▸ **Instrucciones de trabajo**:
Vuelve a escribir todas estas filas y renombra "computer-use agent" como "screen assistant". Deja todo lo demás igual.

Registros de búsqueda de elementos:
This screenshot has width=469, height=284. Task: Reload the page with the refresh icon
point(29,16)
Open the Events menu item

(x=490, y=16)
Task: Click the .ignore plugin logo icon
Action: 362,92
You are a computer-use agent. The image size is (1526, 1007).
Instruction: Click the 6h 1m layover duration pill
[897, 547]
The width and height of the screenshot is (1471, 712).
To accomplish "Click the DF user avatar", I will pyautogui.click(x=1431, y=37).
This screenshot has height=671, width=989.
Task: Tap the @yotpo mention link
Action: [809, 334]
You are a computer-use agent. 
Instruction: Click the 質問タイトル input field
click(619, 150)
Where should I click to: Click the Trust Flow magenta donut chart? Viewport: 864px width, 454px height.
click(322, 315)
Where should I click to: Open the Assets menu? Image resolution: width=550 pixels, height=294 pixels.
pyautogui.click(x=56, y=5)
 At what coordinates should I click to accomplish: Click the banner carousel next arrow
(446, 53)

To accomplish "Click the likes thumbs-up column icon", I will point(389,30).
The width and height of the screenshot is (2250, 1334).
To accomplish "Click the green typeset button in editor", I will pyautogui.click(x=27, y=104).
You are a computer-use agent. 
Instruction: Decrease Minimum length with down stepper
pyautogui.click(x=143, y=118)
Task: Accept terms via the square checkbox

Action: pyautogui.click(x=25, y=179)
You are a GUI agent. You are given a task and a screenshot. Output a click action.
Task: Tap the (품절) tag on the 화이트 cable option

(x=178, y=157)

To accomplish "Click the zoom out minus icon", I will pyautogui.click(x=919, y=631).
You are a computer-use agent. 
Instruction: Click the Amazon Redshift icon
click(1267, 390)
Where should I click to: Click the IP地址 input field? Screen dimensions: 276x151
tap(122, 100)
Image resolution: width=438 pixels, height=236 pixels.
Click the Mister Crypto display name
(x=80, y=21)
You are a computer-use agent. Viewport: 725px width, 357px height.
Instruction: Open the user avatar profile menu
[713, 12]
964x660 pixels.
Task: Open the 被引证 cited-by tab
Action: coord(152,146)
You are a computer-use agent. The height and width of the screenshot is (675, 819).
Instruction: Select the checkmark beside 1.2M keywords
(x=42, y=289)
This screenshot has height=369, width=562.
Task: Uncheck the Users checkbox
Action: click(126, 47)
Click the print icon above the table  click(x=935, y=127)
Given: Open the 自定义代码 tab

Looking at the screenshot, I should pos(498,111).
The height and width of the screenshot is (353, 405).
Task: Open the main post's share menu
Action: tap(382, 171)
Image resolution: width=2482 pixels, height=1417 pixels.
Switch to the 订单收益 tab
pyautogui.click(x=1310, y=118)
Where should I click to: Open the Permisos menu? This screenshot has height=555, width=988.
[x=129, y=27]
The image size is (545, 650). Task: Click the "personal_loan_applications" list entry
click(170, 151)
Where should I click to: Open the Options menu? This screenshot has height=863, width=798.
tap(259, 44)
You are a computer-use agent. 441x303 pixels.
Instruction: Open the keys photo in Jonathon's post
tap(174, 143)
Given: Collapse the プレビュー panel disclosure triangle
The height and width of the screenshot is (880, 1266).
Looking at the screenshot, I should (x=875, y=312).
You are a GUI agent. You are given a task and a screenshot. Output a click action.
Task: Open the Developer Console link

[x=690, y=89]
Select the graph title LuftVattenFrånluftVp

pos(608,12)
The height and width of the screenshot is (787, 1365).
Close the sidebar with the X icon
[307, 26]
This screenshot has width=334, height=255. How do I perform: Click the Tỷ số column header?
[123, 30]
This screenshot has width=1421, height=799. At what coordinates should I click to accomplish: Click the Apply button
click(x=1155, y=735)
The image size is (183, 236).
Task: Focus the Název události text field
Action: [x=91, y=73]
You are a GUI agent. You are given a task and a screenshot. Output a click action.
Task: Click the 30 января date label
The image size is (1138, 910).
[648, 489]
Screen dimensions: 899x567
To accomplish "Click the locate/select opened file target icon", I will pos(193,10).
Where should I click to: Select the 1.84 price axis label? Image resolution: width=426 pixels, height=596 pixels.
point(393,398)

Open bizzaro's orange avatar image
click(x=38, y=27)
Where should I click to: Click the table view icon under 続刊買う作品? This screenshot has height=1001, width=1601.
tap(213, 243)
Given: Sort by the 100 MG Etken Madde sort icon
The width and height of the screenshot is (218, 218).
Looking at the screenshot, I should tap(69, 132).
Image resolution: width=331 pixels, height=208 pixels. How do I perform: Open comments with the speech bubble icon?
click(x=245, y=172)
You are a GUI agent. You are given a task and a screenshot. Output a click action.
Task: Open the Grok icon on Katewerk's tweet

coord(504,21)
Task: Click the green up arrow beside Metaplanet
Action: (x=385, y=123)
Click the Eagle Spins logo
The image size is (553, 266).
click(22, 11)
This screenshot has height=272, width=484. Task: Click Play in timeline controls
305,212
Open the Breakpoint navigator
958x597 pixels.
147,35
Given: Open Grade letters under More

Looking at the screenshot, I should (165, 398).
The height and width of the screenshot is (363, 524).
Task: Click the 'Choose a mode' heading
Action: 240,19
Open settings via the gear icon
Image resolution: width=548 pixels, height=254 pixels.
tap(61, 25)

▸ **Respuesta**:
This screenshot has width=469, height=284. Task: Reload the page with the refresh icon
point(29,16)
Open the Events menu item

(x=490, y=16)
Task: Click the .ignore plugin logo icon
Action: 362,92
You are a screen assistant. The image size is (1526, 1007).
Instruction: Click the 6h 1m layover duration pill
[897, 547]
The width and height of the screenshot is (1471, 712).
To accomplish "Click the DF user avatar", I will pyautogui.click(x=1431, y=37).
This screenshot has height=671, width=989.
Task: Tap the @yotpo mention link
Action: [809, 334]
You are a screen assistant. 
Instruction: Click the 質問タイトル input field
click(619, 150)
Where should I click to: Click the Trust Flow magenta donut chart? Viewport: 864px width, 454px height.
click(322, 315)
Where should I click to: Open the Assets menu? Image resolution: width=550 pixels, height=294 pixels.
pyautogui.click(x=56, y=5)
 At what coordinates should I click to accomplish: Click the banner carousel next arrow
(446, 53)

To accomplish "Click the likes thumbs-up column icon", I will point(389,30).
The width and height of the screenshot is (2250, 1334).
To accomplish "Click the green typeset button in editor", I will pyautogui.click(x=27, y=104).
You are a screen assistant. 
Instruction: Decrease Minimum length with down stepper
pyautogui.click(x=143, y=118)
Task: Accept terms via the square checkbox

Action: pyautogui.click(x=25, y=179)
You are a GUI agent. You are given a task and a screenshot. Output a click action.
Task: Tap the (품절) tag on the 화이트 cable option

(x=178, y=157)

To accomplish "Click the zoom out minus icon", I will pyautogui.click(x=919, y=631).
You are a screen assistant. 
Instruction: Click the Amazon Redshift icon
click(1267, 390)
Where should I click to: Click the IP地址 input field? Screen dimensions: 276x151
tap(122, 100)
Image resolution: width=438 pixels, height=236 pixels.
Click the Mister Crypto display name
(x=80, y=21)
You are a screen assistant. Viewport: 725px width, 357px height.
Instruction: Open the user avatar profile menu
[713, 12]
964x660 pixels.
Task: Open the 被引证 cited-by tab
Action: coord(152,146)
You are a screen assistant. The height and width of the screenshot is (675, 819).
Instruction: Select the checkmark beside 1.2M keywords
(x=42, y=289)
This screenshot has height=369, width=562.
Task: Uncheck the Users checkbox
Action: click(126, 47)
Click the print icon above the table  click(x=935, y=127)
Given: Open the 自定义代码 tab

Looking at the screenshot, I should pos(498,111).
The height and width of the screenshot is (353, 405).
Task: Open the main post's share menu
Action: tap(382, 171)
Image resolution: width=2482 pixels, height=1417 pixels.
Switch to the 订单收益 tab
pyautogui.click(x=1310, y=118)
Where should I click to: Open the Permisos menu? This screenshot has height=555, width=988.
[x=129, y=27]
The image size is (545, 650). Task: Click the "personal_loan_applications" list entry
click(170, 151)
Where should I click to: Open the Options menu? This screenshot has height=863, width=798.
tap(259, 44)
You are a screen assistant. 441x303 pixels.
Instruction: Open the keys photo in Jonathon's post
tap(174, 143)
Given: Collapse the プレビュー panel disclosure triangle
The height and width of the screenshot is (880, 1266).
Looking at the screenshot, I should (x=875, y=312).
You are a GUI agent. You are given a task and a screenshot. Output a click action.
Task: Open the Developer Console link

[x=690, y=89]
Select the graph title LuftVattenFrånluftVp

pos(608,12)
The height and width of the screenshot is (787, 1365).
Close the sidebar with the X icon
[307, 26]
This screenshot has width=334, height=255. How do I perform: Click the Tỷ số column header?
[123, 30]
This screenshot has width=1421, height=799. At what coordinates should I click to accomplish: Click the Apply button
click(x=1155, y=735)
The image size is (183, 236).
Task: Focus the Název události text field
Action: [x=91, y=73]
You are a GUI agent. You are given a task and a screenshot. Output a click action.
Task: Click the 30 января date label
The image size is (1138, 910).
[648, 489]
Screen dimensions: 899x567
To accomplish "Click the locate/select opened file target icon", I will pos(193,10).
Where should I click to: Select the 1.84 price axis label? Image resolution: width=426 pixels, height=596 pixels.
point(393,398)

Open bizzaro's orange avatar image
click(x=38, y=27)
Where should I click to: Click the table view icon under 続刊買う作品? This screenshot has height=1001, width=1601.
tap(213, 243)
Given: Sort by the 100 MG Etken Madde sort icon
The width and height of the screenshot is (218, 218).
Looking at the screenshot, I should tap(69, 132).
Image resolution: width=331 pixels, height=208 pixels. How do I perform: Open comments with the speech bubble icon?
click(x=245, y=172)
You are a GUI agent. You are given a task and a screenshot. Output a click action.
Task: Open the Grok icon on Katewerk's tweet

coord(504,21)
Task: Click the green up arrow beside Metaplanet
Action: (x=385, y=123)
Click the Eagle Spins logo
The image size is (553, 266).
click(22, 11)
This screenshot has height=272, width=484. Task: Click Play in timeline controls
305,212
Open the Breakpoint navigator
958x597 pixels.
147,35
Given: Open Grade letters under More

Looking at the screenshot, I should (165, 398).
The height and width of the screenshot is (363, 524).
Task: Click the 'Choose a mode' heading
Action: 240,19
Open settings via the gear icon
Image resolution: width=548 pixels, height=254 pixels.
tap(61, 25)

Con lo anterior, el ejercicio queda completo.